Our pals at Electoral-Vote have a piece up on yesterday’s Special Master ruling, written by an actual lawyer:
Was it the right decision, though? Since Cannon was appointed by Trump, there is much supposition that she’s in the bag for him, and is doing his bidding. We are definitely not in a position to weigh in on this question. Luckily, however, reader A.R. in Los Angeles is, as a lawyer who is most certainly not in the bag for Trump. Here’s A.R.’s assessment:
I don’t think it’s entirely out of bounds. The judge is not wrong when she urges some caution in searching a former president’s home—though she doesn’t seem concerned enough with what has already been found there that precipitated the search. But the bottom line is that a special master can be limited to looking only at those documents that may plausibly involve either attorney-client or executive privilege. Once those are identified, the judge can decide two things: (1) whether the privilege is properly invoked; and (2) if it is, whether the DoJ should still get the document.
As the judge herself acknowledged, the privilege claims may ultimately fail, but Trump has a right to raise them. I think the DoJ has to just give this one to Trump. The worst thing they could do, in my humble opinion, is appeal.
This is the point I was trying to make yesterday: appealing would put the whole issue on the last train to Clarksville and ultimate be decided to be picked up (or not) by insurrection-adjacent SCOTUS Justice Thomas maybe a year from now, and no one wants that.
The Eleventh Circuit is too unpredictable and even if you win, you could end up in front of SCOTUS, which is the last place you want to be—not to mention that would drag everything out for, what, a year at least?
Everyone admits the investigation is in the early stages, so a special master won’t derail anything, and this will keep Trump’s attorneys busy through the election. Then, if the judge does something wacky like expanding executive privilege for former presidents, the DoJ can appeal that. But the most likely outcome is they’ll get what they want in the end—it’ll just take longer—just like everything when it comes to TFG.
Thanks for the benefit of your expertise, A.R.!
The only trick in Lord Damp Nut’s litigation bag-o-tricks is to draw everything out beyond human endurance.
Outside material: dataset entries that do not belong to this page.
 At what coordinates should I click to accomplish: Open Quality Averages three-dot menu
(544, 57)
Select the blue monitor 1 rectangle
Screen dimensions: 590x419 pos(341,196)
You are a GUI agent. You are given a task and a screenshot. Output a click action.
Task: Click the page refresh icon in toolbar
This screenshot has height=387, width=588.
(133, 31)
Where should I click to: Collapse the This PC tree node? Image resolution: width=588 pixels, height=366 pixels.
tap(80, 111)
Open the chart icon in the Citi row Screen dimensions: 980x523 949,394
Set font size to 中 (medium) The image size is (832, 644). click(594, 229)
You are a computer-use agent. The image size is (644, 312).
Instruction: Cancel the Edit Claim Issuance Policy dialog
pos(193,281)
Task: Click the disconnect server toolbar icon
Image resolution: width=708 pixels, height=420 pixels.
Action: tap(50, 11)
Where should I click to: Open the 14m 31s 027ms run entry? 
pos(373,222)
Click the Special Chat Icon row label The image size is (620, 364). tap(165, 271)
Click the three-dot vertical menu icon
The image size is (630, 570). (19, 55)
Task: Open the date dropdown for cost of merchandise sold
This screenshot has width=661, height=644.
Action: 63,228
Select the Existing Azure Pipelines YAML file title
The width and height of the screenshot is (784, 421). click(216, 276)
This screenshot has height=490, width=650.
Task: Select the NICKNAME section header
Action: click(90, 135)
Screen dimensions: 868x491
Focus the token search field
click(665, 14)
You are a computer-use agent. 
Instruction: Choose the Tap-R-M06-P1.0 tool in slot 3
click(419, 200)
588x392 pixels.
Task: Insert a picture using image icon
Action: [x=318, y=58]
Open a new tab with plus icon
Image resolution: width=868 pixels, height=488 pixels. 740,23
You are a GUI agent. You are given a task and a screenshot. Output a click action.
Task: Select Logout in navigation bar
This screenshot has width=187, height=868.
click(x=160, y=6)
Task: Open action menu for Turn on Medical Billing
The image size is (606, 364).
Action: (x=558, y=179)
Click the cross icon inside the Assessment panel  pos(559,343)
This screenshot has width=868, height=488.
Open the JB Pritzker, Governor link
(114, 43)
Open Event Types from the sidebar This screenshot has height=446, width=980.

That said there’s more lawyers in the DOJ than he has schemes AND they have unlimited funds, which he does not (especially since the RNC will not foot the bill for the Merde-a-Lardo scandal).
Here’s the thing to stay focused on: TFG was in possession of 11,000+ stolen documents. Even if some of them are actually his (3 passports?) then he is still in in possession of 10,997 stolen documents. Ask Reality Winner about having just one stolen document.
While some number of these 11,000 stolen documents are government secrets is alarming, his nonsense claim of declassifying them by fiat does not change the fact that he was in possession of around 11,000 stolen documents. The classification issue only determines if a former president was guilty of espionage or not. And that’s a sentence that I never thought I would write.
And also, if by fiat he could declassify them, then by fiat President Handsome Joe Biden could re-classify them by fiat.
Don’t be distracted. Hair Füror is nailed.